According to Meta, the company is focused on enabling performance at scale and extreme reliability, security, privacy, and the flexibility to handle various AI models.
Specifics of the RSC
The RSC uses 760 NVIDIA DGX A100 systems as its compute nodes, and they have 6,080 NVIDIA A100 GPUs linked on an NVIDIA Quantum 200Gb/s InfiniBand network. All of this enables it to deliver 1,895 petaflops of TF32 performance.
The RSC only took 18 months to reach a working AI supercomputer, which is impressive given the COVID-19 pandemic’s effect on development.

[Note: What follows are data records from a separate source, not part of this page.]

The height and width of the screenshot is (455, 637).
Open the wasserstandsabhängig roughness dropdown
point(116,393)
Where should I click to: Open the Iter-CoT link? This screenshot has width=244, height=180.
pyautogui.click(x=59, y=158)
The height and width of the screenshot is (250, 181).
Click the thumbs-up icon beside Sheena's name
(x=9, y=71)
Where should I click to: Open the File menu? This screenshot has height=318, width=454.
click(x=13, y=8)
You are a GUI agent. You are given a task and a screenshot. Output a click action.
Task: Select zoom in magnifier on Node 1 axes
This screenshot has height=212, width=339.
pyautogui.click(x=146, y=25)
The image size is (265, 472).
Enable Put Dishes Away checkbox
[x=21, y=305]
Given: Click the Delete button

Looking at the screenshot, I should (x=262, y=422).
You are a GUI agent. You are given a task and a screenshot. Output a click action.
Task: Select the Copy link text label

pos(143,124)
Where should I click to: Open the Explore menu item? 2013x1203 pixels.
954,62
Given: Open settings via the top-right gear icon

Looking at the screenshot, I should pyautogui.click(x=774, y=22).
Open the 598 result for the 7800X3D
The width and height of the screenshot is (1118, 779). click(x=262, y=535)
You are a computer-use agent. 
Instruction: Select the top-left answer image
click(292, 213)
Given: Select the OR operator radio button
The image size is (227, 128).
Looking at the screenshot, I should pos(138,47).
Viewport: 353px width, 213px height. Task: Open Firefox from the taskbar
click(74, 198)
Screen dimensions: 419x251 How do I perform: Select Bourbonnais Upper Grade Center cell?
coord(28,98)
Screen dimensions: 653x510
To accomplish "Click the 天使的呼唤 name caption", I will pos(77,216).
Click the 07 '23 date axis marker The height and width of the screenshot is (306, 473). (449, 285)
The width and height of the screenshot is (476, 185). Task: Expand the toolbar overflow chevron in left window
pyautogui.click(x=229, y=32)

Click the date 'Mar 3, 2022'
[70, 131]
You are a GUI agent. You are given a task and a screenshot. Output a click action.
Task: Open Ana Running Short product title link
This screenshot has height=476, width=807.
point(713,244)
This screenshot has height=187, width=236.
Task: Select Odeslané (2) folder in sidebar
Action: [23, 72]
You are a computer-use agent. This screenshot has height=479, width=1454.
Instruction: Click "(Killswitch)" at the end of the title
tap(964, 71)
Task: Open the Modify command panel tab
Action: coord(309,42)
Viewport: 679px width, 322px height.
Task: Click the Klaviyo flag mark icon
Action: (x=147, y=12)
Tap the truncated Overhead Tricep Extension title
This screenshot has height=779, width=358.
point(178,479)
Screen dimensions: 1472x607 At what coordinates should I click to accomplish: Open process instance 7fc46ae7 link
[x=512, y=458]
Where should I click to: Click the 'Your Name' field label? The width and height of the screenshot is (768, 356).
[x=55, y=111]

Early benchmarks on the RSC, compared with Meta’s legacy production and research infrastructure, have demonstrated that it can run computer vision workflows up to 20 times faster. It can also run the NVIDIA Collective Communication Library (NCCL) over nine times faster and train large-scale NLP models three times faster. In other words, a model with tens of billions of parameters would be able to finish training in three weeks, compared to the previous nine-week benchmark.
What the RSC Will Enable
The RSC will enable Meta AI researchers to create new AI models that can learn from trillions of examples. Researchers will also be able to work across hundreds of different languages; analyze text, images, and video together; develop new augmented reality tools; and more.
Meta hopes that the RSC will enable the company to power real-time voice translations to large groups of people, even if each is speaking a different language. This will allow extremely diverse teams to collaborate on research projects.
“We hope RSC will help us build entirely new AI systems that can, for example, power real-time voice translations to large groups of people, each speaking a different language, so they could seamlessly collaborate on a research project or play an AR game together,” Meta said.
This new collaboration will go a long way in developing one of the next state-of-the-art AI supercomputers that can be used in a wide range of industries.